Komiza is an old fishing village situated on the west side of Vis island in Croatia inside deep Komiza bay, open to west winds. There is a newer road of about 10 km that connects Komiza to Vis town.
Komiza had its golden age from 1815 to 1918 when it was Austrian administration, when it turned into a real little town with all that that entails; there were even seven fish processing factories of which the „Fratelli Mardešić“ was the most famous. The big breakwater dates back to that time. In the beginning of the 20th century there were almost 4.000 inhabitants (today there are only 1.526).
After the fall of Austro-Hungarian empire in 1918 rich fishing areas around Palagruza went to Italy, which was the reason of the massive emigration to California where people stayed in the fishing business. An interesting fact is there are more Komiza native people and their descendants in San Pedro in California (about ten fold) than in Komiža itself.
Make sure to visit the fishing museum Utvrda on the main boardwalk. It is truly a time machine for fisheries and a tribute that that hard and commendable line of work.

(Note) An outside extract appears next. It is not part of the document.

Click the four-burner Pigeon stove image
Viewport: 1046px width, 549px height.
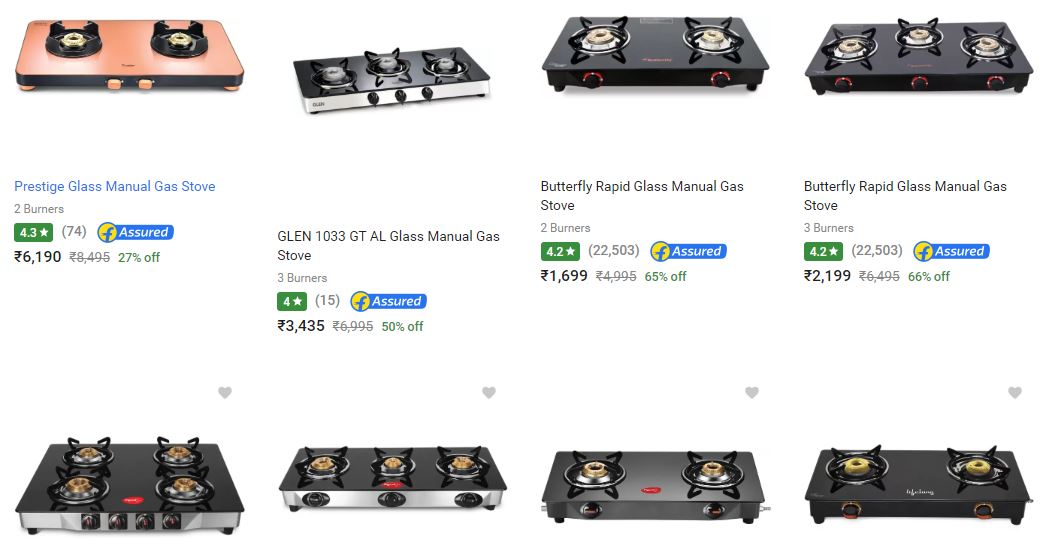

After World War II, Vis island was turned into a military zone. Some say this continued the island’s „decline“. Silver lining is that the „reopening“ of the island in 1991 started without the massive building and hotels.
Komiza is always nice to visit, walk through its narrow streets, have coffee at the square among the locals – traditional cake bought in the family pastry shop „Cukar“ (for instance one made of corab) will go great with that coffee.